Collabora is helping upstream RK3576 support

Flipper Devices has partnered with Collabora to improve open Linux support for the Rockchip RK3576. In its Collabora announcement, the company says the RK3576 choice reflects a long-term software strategy, not only a hardware decision.

Collabora says the Flipper One operates at a different layer from the Flipper Zero and needs high-performance computing, modern graphics, Linux networking, and upstream support. It also notes that RK3576 enablement work covers areas such as the display stack, GPU, VPU, power management, and broader Rockchip support.

For developers, this partnership matters because mainline support can make Flipper One more useful beyond its launch period. A device tied to an old vendor kernel can age quickly, while a better-supported upstream platform can stay useful as Linux and user-space tools evolve.

Open development gives the community a bigger role

Flipper is also making the development process unusually visible. The company opened a public Developer Portal with task trackers, technical notes, architecture pages, documentation work, and contribution paths for people who want to follow or help the project.

The portal separates the work into subprojects for hardware, mechanics, Linux software, MCU firmware, interface design, documentation, and testing. Flipper says engineers, developers, designers, programmers, and interested users can join the process and help shape the final product.

This gives Flipper One a different launch rhythm from many hardware products. Instead of only showing a finished gadget, the company is showing the build process while parts of the device still change.

What Flipper One could be used for

Flipper One’s planned feature set points to several practical roles. The device could work as a portable router, a VPN gateway, a packet analyzer, a small Linux workstation, or a field tool for checking unknown networks.

The mainline Linux documentation also shows why the project appeals to open-source developers. It frames the device as a platform that should support new software, new peripherals, and community contributions without depending entirely on a vendor BSP.

Security researchers may use it for network visibility and controlled lab testing. Makers may use it as a rugged Linux board with built-in controls and connectivity. Developers may use it to experiment with software that needs GPIO, networking, AI acceleration, storage, and display output in a portable device.

Flipper One still needs more work before it becomes a finished product, but the direction is clear. It aims to take the openness and community energy behind Flipper Zero and apply it to a much more powerful Linux device built for modern networking and modular hardware.
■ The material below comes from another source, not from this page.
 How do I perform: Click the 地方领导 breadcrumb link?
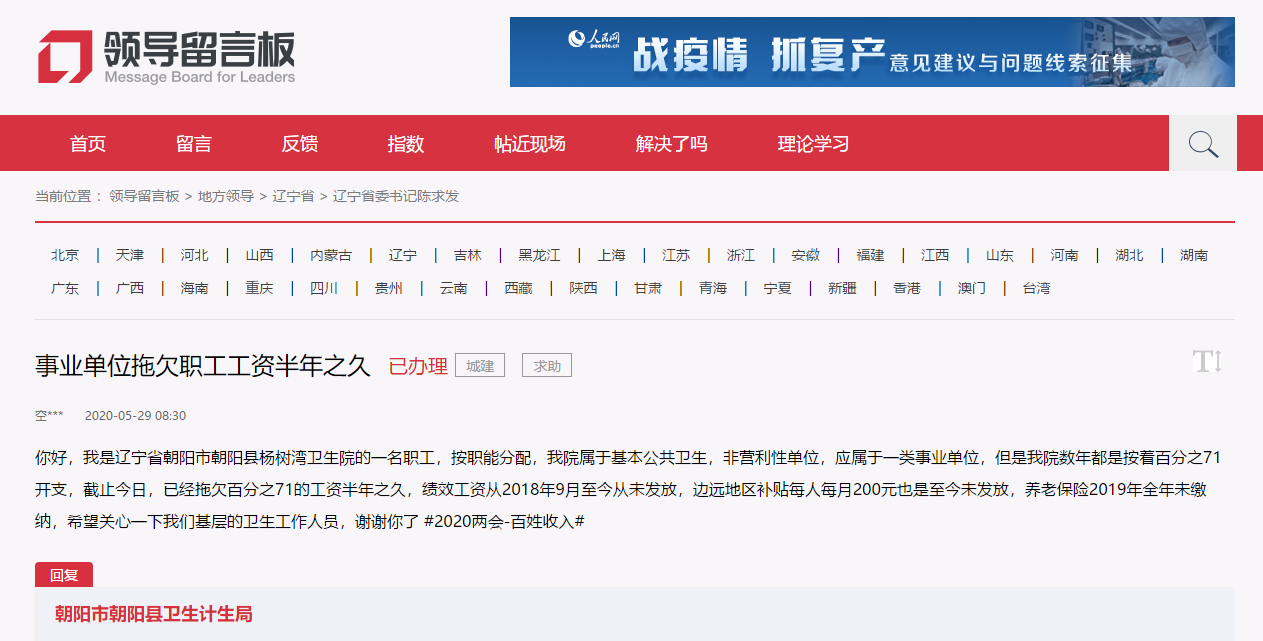[226, 196]
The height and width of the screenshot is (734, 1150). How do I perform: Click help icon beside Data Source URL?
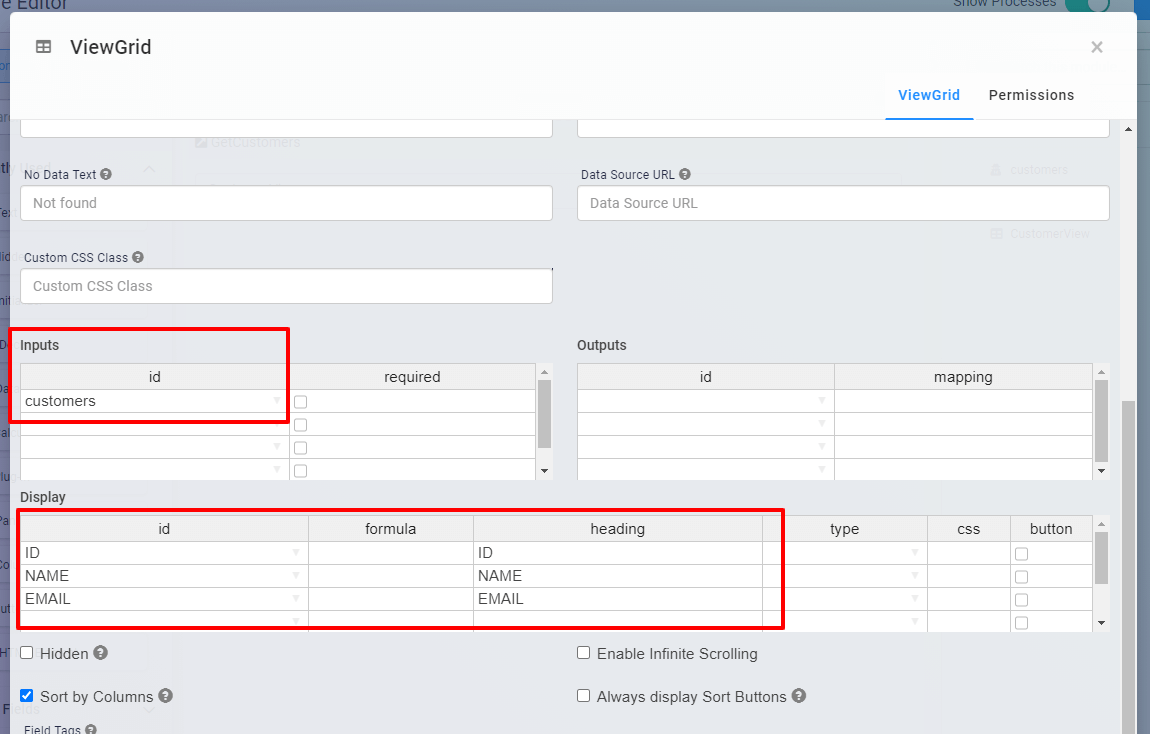coord(685,174)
The Collabora partnership strengthens that pitch because software support will decide how useful the device remains after launch. If Flipper can deliver its mainline-first goals, Flipper One could become one of the more interesting portable Linux tools for hackers, researchers, and makers.

FAQ

What is Flipper One?

Flipper One is a modular Linux cyberdeck from Flipper Devices. It is designed for networking, Linux computing, hardware expansion, security research, and maker projects.

Is Flipper One replacing Flipper Zero?

No. Flipper One is not a direct Flipper Zero replacement. Flipper Zero focuses on offline access-control and radio protocols, while Flipper One focuses on IP networking, Linux workloads, Ethernet, Wi-Fi, cellular expansion, and modular hardware.

What processor does Flipper One use?

Flipper One uses the Rockchip RK3576, an eight-core ARM processor with a Mali-G52 GPU and a 6 TOPS NPU. It also includes a Raspberry Pi RP2350B microcontroller for low-power device control.

Does Flipper One run mainline Linux?

Flipper Devices is building Flipper One as a mainline-first Linux platform. Current documentation says mainline Linux mostly works on RK3576, but some components still need additional upstream support.

What can Flipper One be used for?

Flipper One can be used as a portable Linux workstation, VPN gateway, router, packet analyzer, Ethernet sniffer, development board, and modular hardware platform, depending on the final software and expansion setup.